Gaston: John McCline's Civil War - from slave to D.C. parade

This illustration portrays McCline taking a wagonload of provisions to the front lines.
This illustration portrays McCline taking a wagonload of provisions to the front lines.

One cold day in late December 1862 John McCline, a 10-year-old slave at Clover Bottom plantation near Nashville, was sitting on the back of a work horse named Nell watching a regiment of Union infantry march along Lebanon Pike. A tall soldier stepped out of the ranks and said "Come on, Johnny, and go with us up North, and we will set you free." Without a word he slid from Nell's back, climbed over the fence, and went off with the 13th Michigan Volunteers.

photo John McCline on the cover of "Slavery in the Clover Bottoms."

McCline was given a uniform, taught to drill with a musket, and assigned to Capt. Dick Yerkes in command of Company C. The boy cared for and learned to drive a team of six mules. A few days later the regiment fought in the Battle of Stone's River at Murfreesboro. In July of 1863 they crossed the Cumberland Plateau and went across the Tennessee River on a pontoon bridge before heading across Lookout Mountain to Chattanooga.

Viewed from four miles away, the buildings of the little city in the valley looked small and crowded together. "The long straight macadamized streets running through the city, and occasional church spires, could be plainly seen," McCline recalled. "A long strip of country lying between the city and the mountains, was dotted here and there with long rows of tents, and soldiers moved about."
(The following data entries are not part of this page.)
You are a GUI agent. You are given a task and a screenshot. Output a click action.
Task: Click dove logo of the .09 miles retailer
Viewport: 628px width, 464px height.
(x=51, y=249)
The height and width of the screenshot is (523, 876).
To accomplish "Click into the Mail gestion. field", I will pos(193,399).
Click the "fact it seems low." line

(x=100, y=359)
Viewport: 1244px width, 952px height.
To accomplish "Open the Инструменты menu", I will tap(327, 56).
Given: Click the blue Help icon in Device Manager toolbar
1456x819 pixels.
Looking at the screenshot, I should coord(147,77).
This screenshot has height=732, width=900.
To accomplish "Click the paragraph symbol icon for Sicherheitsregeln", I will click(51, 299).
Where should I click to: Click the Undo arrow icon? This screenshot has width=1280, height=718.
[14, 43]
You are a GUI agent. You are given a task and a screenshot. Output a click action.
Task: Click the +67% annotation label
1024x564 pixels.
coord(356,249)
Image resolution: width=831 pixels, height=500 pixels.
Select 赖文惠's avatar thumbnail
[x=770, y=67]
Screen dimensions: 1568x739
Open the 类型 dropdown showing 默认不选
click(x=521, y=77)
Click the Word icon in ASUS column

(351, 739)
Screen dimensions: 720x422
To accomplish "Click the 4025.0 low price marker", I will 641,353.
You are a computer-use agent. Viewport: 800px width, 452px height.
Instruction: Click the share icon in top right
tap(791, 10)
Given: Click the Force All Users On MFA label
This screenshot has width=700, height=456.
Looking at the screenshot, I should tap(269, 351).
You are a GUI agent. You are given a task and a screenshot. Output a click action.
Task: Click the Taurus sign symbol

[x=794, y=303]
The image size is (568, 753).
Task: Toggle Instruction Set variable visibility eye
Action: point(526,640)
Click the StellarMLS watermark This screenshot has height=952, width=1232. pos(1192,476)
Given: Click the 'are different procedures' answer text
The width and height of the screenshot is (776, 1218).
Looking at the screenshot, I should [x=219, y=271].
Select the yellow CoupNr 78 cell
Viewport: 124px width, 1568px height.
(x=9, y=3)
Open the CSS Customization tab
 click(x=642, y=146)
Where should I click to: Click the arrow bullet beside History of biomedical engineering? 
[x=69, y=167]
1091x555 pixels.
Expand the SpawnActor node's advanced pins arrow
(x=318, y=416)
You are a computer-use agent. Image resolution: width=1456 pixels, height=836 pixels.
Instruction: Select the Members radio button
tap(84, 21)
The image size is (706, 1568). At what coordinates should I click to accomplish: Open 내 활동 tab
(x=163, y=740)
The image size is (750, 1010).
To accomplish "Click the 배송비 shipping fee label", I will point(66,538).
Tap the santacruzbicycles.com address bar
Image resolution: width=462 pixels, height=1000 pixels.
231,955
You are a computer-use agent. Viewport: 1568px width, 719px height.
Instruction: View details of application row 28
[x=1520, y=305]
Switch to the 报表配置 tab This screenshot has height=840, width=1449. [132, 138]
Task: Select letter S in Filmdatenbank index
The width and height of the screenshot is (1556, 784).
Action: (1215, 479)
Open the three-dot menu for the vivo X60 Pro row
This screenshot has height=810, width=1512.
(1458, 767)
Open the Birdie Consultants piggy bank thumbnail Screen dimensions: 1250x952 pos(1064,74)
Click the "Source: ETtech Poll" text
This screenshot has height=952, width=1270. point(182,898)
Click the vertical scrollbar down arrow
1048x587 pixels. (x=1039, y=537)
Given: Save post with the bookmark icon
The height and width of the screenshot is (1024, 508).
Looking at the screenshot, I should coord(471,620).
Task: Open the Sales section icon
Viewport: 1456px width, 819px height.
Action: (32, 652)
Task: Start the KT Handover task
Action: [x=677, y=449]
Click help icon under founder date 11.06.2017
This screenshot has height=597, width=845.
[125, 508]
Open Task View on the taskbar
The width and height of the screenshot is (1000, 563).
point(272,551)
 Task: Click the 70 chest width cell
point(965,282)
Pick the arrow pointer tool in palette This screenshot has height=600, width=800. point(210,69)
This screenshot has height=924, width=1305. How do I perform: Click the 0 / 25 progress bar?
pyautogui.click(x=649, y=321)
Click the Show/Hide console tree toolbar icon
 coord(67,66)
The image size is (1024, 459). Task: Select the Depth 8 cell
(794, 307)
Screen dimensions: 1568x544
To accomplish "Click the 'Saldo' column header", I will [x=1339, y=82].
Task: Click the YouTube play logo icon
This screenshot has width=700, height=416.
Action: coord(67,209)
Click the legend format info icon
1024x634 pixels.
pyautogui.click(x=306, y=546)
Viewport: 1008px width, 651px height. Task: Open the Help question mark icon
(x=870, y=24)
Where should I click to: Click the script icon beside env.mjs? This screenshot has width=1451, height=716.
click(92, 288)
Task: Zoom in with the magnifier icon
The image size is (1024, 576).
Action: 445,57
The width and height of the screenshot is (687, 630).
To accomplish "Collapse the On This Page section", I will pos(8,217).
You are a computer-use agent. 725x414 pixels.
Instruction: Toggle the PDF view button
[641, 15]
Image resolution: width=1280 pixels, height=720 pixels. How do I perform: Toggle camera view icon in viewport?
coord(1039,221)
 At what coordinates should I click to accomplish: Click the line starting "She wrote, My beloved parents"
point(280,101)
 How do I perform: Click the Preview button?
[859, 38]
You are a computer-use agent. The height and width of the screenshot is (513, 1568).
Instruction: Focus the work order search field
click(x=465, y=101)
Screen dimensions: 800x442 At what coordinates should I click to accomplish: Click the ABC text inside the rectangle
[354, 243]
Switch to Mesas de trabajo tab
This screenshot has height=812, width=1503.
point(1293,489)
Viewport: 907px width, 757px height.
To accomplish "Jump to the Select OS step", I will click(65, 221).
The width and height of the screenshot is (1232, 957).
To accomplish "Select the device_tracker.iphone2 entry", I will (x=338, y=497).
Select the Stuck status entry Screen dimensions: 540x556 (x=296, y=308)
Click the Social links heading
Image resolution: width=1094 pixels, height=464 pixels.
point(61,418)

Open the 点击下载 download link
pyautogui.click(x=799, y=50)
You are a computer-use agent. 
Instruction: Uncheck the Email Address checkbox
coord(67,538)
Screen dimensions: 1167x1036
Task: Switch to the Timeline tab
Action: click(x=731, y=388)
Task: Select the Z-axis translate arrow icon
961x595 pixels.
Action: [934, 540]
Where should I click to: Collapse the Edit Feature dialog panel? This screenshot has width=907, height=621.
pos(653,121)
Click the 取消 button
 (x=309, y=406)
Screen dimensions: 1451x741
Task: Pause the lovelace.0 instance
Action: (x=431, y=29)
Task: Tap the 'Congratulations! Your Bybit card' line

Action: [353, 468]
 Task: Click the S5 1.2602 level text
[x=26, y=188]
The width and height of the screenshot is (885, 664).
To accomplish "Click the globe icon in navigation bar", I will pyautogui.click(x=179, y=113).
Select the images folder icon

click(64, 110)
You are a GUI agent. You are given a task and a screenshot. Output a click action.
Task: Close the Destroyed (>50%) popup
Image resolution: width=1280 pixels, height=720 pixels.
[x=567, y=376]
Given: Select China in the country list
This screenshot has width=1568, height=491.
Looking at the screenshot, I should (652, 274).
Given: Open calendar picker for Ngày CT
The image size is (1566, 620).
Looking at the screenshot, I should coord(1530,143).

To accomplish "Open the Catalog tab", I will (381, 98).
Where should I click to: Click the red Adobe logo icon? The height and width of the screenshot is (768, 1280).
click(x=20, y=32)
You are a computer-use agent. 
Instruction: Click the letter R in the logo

Chattanooga's streets were so crowded with women, children and old men that cavalry had to force them back to let the incoming troops and supply train pass. The 10 wagons of the regiment set up a corral in a large vacant lot just back of a big four-story frame hotel. The regimental blacksmith set up shop nearby.

During the day McCline walked about to see the city and its buildings. Down at the river, the first steamboats he had ever seen were tied up and loaded with cotton and freight. Peddlers were selling fruit and other items along the bank.

South of town Confederate Gens. Braxton Bragg and James Longstreet were fortified in the woods along Chickamauga Creek. On the morning of Sept. 16 McCline's regiment went into camp just north of the woods where battle would soon begin. That afternoon troops passing by included a cavalry unit with a brass band whose members played their instruments on horseback. McCline got his first view of Gen. William Rosecrans, the Union commanding general.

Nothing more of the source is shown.